Well here is "data scale" as of   By The Numbers: Twitter Vs. Facebook Vs. Google Buzz
Updates/Posts
  • Facebook status updates: 700 per second
  • Twitter tweets: 600 per second
  • Buzz posts: 55 per second
1355 updates per second, discriminated, categorized, aggregated, and reported on.  A "timely fashion" implies that it is okay to be "behind" by some time, but eventually the system must process everything.  I figure the requirement for maximum delay is set up to give a report on any new/significant meme within our leaders' decision-making cycle so that leaders cannot be outfoxed by a rapidly-spreading strategic message.

Yikes.

Here's stuff just on Facebook (current): FB stats
Twitter doesn't seem to have a similar page.
Couldn't find one for Google+ either.

Friday, September 2, 2011

DARPA's SMiSC Industry Day


On August 2, DARPA held the first SMiSC industry day. It was hosted by Systems Planning Corporation, in Arlington, from 10:00 AM-5:30 PM. The day was divided into two parts.  The morning session was an introduction to SMiSC and the BAA process. The second half of the day consisted of one on one secessions between attendees and Dr. Rand Walzman. Nothing of importance has been reported about this day yet.  Despite this I can bring two bits of information.

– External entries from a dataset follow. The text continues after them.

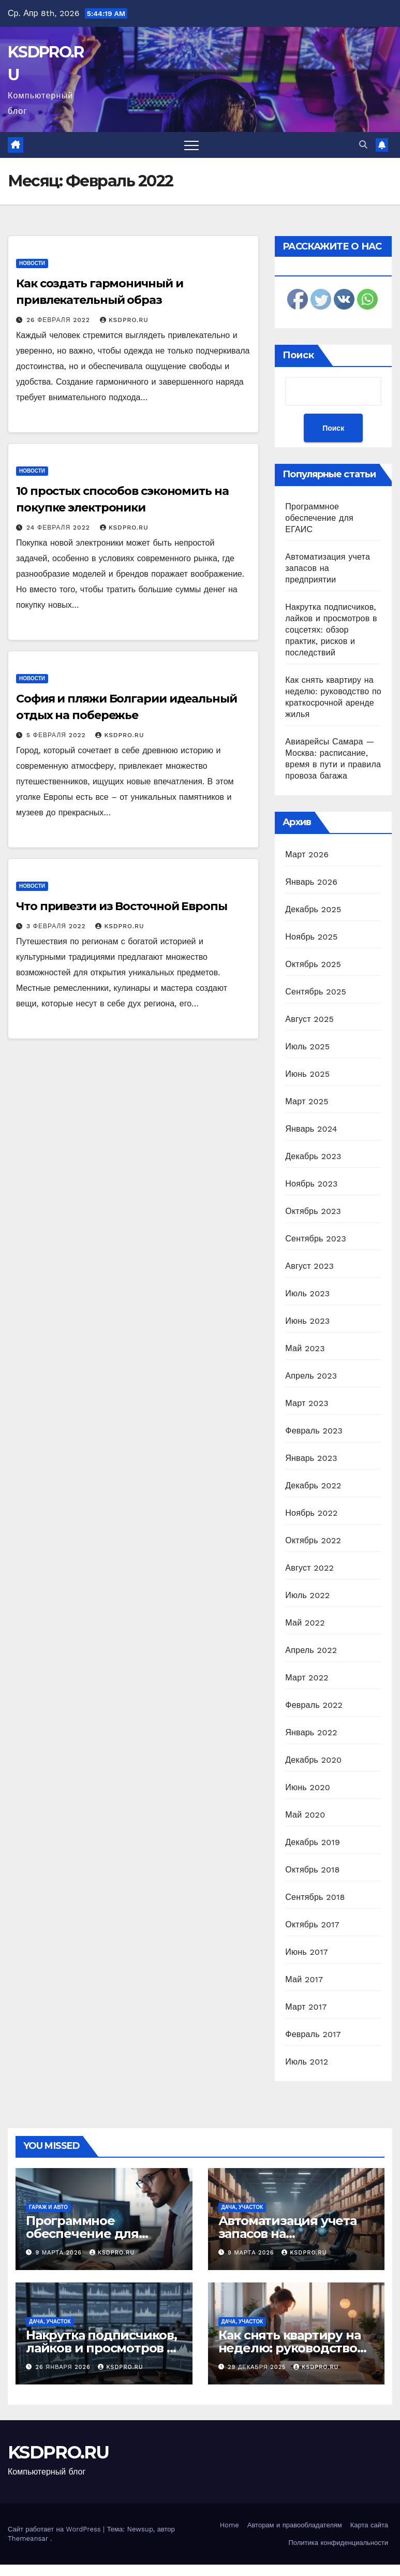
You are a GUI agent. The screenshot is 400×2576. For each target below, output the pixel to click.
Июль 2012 (306, 2062)
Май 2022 (304, 1623)
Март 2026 (307, 854)
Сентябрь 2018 (315, 1897)
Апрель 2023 (311, 1376)
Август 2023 (309, 1266)
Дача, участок (242, 2207)
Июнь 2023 (307, 1321)
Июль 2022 (307, 1595)
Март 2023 (306, 1403)
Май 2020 (305, 1815)
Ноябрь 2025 (311, 937)
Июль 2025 (307, 1046)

First, I noticed the only documents posted by Dr. Rand Walzman is on the IRB process. This leads me to guess that TA2 is of important and they recognize the complications of doing human studies. Second, we were able to obtain a list of attendees. Analyzing it we can see several things. There were 122 people attending divided roughly into 76 different corporations, agencies and educational institutions. Sixty of them were companies, with 30 of them being primarily defense companies the others were non-defense firms.  The remaining were academic or government agencies.  The leading speciality for the defense companies were in simulation, security and enterprise solutions.  The non defense firms looked at social networks, linguistics and data mining.

What we see, at least by this list, is the military is behind the curve when it comes to using social networks as a source of date mining and developing ways to monitor its content.  This would shock many reporters.  Indeed civilian companies have been monitoring the Internet for years to develop not just market strategy but PR and political strategies as well.  It will be interesting to see how the military applies the technology in the coming years.